Graduate: Engineering/Computer Sciences, MBA/Business, Hospitality Management, Public Administration, Pharmaceutical Chemistry, Psychology

 

What are the top five countries represented at FDU?

  • India
  • China
  • Saudi Arabia
  • South Korea
  • Canada

As of fall 2015, FDU had 1,703 international students from more than 80 countries out of our total population of 12,000 students at our two campuses in New Jersey.

 

How does your institution use IELTS in the admissions process? How valuable a tool is it in evaluating prospective students?

IELTS has become one of the most frequent tests submitted and is widely accepted amongst U.S. universities as proof of English proficiency, as it is as FDU.

 

 

Post-Admissions Next Steps

If international students are admitted to more than one institution, what are the most important next steps they should take?

Students should carefully check their letters of admission to verify the date by which they must confirm their intent to enroll. For most students applying to U.S. universities for the fall term, this will be May 1. However, universities with spring or multiple terms as well as those with rolling admissions may have different confirmation deadlines.

Once the final university choice has been made, students must contact the other universities that they’ve applied or been admitted to in order to inform them that they no longer plan to attend.

 

What advice would you give to students making their final decision where to attend?

It is important to do as much research as possible. Take advantage of every opportunity to connect with faculty, staff, current students and alumni of the university whether in person or via social media.

Make sure that the final decision is the university that is the best match-academically, financially and socially.

 

Can international students receive financial aid from U.S. universities?

Many U.S. universities, including Fairleigh Dickinson, offer scholarships and other types of aid to international students. It is important to do research about each university of interest to learn what types of scholarships or aid programs are available.

 

Is a deposit needed to secure a place at the college or university students choose?

This varies by the institution. In some cases, a financial deposit is required to confirm enrollment. In other cases, a matriculation/intent to enroll form is required without a monetary deposit. It is important to read admission materials carefully to learn what is required and the deadlines for submission.

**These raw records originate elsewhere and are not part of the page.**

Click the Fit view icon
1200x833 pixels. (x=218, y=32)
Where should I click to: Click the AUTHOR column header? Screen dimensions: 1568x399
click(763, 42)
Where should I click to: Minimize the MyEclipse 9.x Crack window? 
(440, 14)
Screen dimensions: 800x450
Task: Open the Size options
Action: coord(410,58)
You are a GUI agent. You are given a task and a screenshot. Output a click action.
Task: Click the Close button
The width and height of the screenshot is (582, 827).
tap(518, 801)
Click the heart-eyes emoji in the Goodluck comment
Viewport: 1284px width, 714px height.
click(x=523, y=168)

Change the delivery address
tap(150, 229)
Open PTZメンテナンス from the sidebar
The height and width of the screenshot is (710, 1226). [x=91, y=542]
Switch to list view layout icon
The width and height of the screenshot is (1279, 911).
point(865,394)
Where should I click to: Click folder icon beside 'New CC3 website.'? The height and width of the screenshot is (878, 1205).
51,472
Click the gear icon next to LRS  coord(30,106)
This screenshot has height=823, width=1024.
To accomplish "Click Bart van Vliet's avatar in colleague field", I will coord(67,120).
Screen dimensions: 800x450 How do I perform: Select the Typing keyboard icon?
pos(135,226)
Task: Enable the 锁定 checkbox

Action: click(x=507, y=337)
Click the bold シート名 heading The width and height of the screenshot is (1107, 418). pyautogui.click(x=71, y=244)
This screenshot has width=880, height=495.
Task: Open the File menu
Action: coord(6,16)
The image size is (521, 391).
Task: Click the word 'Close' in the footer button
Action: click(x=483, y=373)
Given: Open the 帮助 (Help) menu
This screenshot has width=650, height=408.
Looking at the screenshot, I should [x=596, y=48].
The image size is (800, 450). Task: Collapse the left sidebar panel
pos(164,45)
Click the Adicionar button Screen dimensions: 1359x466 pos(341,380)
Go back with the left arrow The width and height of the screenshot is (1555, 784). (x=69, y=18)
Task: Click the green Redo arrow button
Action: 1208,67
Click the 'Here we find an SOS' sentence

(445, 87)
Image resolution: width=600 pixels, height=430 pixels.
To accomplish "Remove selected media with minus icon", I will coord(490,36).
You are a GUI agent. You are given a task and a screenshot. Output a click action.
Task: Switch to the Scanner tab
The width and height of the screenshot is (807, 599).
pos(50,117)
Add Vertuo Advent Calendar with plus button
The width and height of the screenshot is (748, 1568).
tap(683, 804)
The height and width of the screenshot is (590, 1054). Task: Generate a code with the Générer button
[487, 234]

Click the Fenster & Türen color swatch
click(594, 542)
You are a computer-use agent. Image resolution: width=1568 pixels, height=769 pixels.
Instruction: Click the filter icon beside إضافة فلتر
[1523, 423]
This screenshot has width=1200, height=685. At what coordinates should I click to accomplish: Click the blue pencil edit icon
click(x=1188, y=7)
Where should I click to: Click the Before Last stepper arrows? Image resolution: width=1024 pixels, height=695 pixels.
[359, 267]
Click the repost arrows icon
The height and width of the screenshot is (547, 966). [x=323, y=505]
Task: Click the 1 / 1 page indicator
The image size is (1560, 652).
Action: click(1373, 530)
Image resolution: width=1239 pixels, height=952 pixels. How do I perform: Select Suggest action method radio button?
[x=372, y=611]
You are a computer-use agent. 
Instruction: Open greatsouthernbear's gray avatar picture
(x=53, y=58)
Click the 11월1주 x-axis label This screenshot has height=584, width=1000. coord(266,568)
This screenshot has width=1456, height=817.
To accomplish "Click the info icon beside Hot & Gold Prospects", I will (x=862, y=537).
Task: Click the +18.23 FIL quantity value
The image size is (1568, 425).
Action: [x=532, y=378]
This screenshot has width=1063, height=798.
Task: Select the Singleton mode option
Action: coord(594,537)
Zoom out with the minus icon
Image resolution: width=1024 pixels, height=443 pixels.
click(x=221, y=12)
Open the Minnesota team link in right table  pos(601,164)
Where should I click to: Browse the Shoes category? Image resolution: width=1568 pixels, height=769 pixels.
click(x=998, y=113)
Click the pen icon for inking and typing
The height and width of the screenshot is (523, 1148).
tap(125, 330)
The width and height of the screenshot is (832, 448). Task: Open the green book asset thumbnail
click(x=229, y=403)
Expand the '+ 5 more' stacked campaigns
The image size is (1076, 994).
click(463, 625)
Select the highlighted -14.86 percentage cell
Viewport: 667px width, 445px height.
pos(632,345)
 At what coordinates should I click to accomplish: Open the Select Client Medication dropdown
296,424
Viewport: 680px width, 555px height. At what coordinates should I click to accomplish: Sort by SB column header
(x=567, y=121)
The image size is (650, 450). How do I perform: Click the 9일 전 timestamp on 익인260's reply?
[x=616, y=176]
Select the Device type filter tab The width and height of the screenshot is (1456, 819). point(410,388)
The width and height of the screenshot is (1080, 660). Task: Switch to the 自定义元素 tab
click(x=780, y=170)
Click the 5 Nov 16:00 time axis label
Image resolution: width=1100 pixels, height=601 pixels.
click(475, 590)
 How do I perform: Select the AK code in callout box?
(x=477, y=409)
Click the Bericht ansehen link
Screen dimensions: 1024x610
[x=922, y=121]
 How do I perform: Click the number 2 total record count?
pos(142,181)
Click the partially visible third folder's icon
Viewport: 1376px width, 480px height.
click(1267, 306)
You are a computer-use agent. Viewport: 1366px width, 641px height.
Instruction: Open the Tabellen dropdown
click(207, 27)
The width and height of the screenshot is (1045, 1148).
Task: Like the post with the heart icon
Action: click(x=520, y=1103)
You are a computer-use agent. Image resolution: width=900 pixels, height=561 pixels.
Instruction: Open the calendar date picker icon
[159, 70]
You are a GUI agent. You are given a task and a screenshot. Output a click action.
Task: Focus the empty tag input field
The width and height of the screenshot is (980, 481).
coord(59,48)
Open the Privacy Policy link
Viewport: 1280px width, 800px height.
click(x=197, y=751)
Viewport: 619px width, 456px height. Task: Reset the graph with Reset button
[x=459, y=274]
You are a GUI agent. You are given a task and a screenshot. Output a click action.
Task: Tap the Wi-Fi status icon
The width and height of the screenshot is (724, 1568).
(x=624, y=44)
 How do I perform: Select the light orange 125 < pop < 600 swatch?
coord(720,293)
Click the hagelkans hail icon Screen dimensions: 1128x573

What is an I-20, and how can international students get theirs?

An I-20 is also known as a Certificate of Eligibility for Non-Immigrant Student Status. It is a document issued by a Student Exchange and Visitor Program (SEVP) approved U.S. educational institution certifying that a student has been admitted into a full-time study program and that they have demonstrated sufficient financial resources.

Students who have obtained an I-20 form are eligible to apply for a non-immigrant student visa to the U.S. Some U.S. universities issue the I-20 at the time of admission whereas others issue this upon confirmation of intent to enroll.